Notes on "A Fragment, with Mask and Horn"
by Sam Rasnake

Cheryl and I discussed how best to approach this collaborative project - working from an existing piece by one of us or something totally new.  We opted for the new, and it seemed to work best this time to begin with a piece of art.  Cheryl's art - always emotionally charged, not matter the medium - never fails to resonate for me.  Her new piece “Untitled,” a drawing, brought to mind several tracks by Miles Davis ... “Miles Runs the Voodoo Down,” specifically.  I then had a soundtrack for the art, and the words soon followed.

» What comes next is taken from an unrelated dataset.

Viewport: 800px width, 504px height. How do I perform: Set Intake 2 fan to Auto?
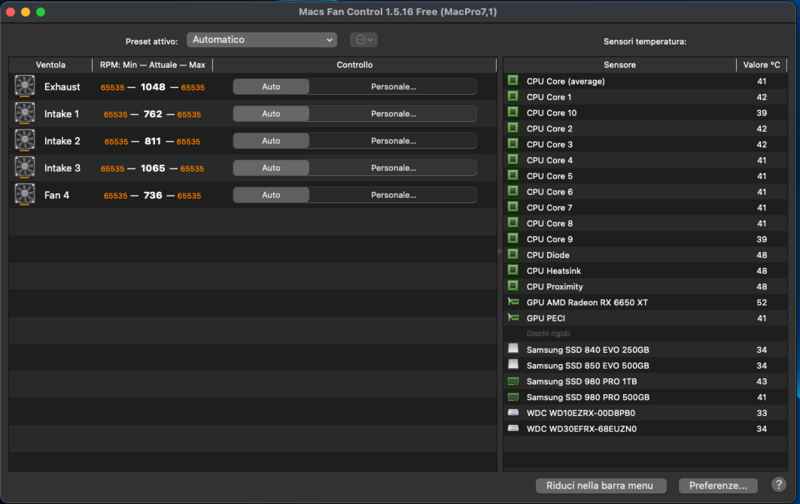click(271, 141)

How we met + more collaborative works:
Several years ago, as editor of Blue Fifth Review, I gathered new work from poets for a themed issue: end violence against women. The issue had actually come about because of a photographic project that Cheryl was working on, a project that had nothing to do Blue Fifth. She shared some of the work with me, and they were powerful, impacting me – in terms of their visual force – as much as any artwork I’ve ever viewed – before or since. I encouraged her to send more, and she did. I then decided to build an issue around the images, asking Cheryl to create a larger suite or story with the images. The result was her great contribution to the issue – Eye Music: a Fairy Tale Blues in One Act".

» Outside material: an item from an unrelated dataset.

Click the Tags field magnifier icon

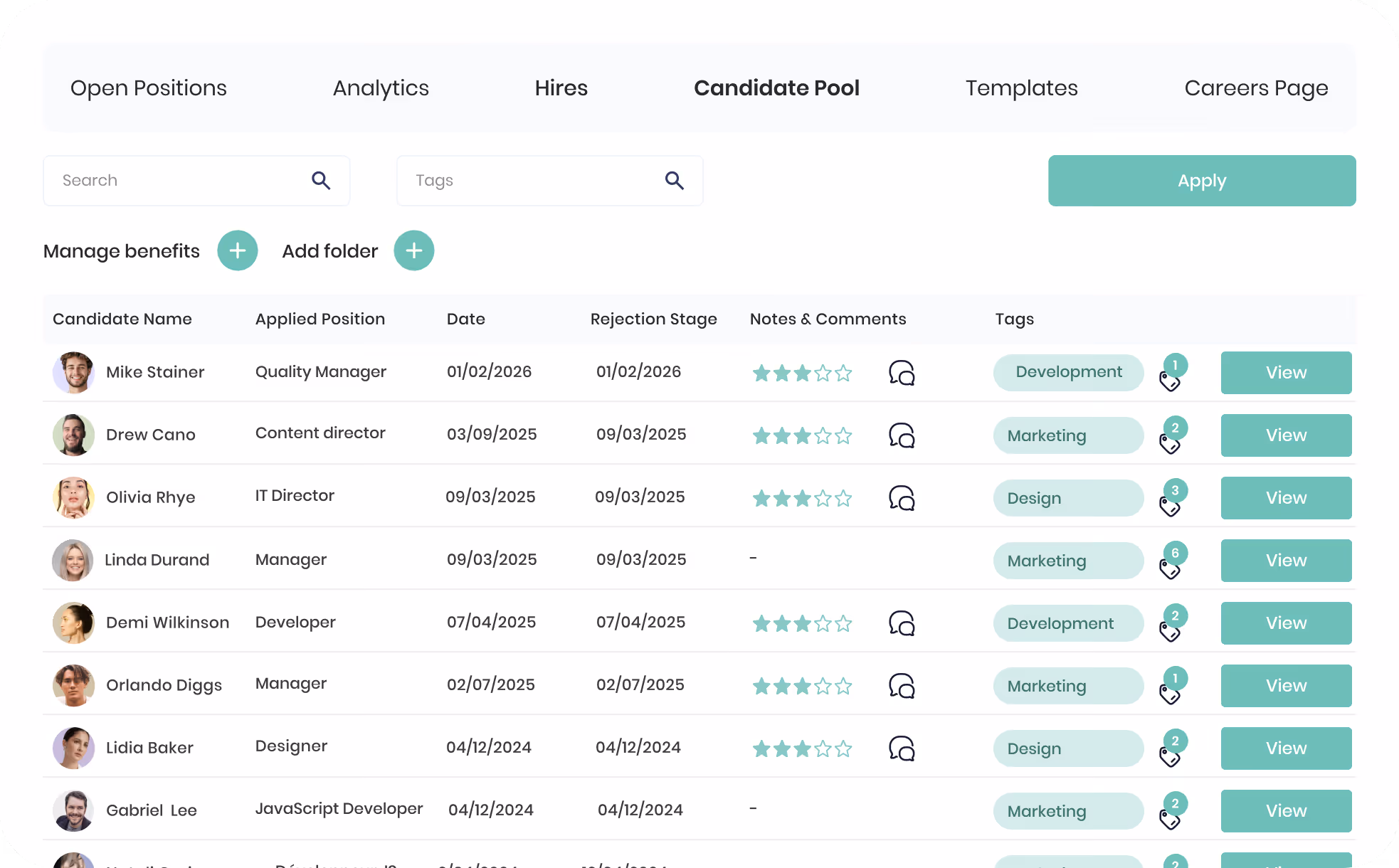(x=675, y=181)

In addition to a general submission of poems to the issue’s theme, I solicited specific writers for new works that focused on Cheryl’s art. The featured poets were Ace Boggess, Marty McConnell, Julie Bonaduce, Gary Whitehead, and Alan Catlin - here’s the link to the issue: Spring Supplement 2002.
Other writers contributing to the issue included Dorianne Laux, Marge Piercy, David Citino, Vicki Hudspith, and James Owens. As an editor, this may be the most important work I’ve ever been associated with. It stays with me. In fact, Cheryl sent me a framed print from the series – my favorite image – “red linen monotone”. It hangs above my writing table.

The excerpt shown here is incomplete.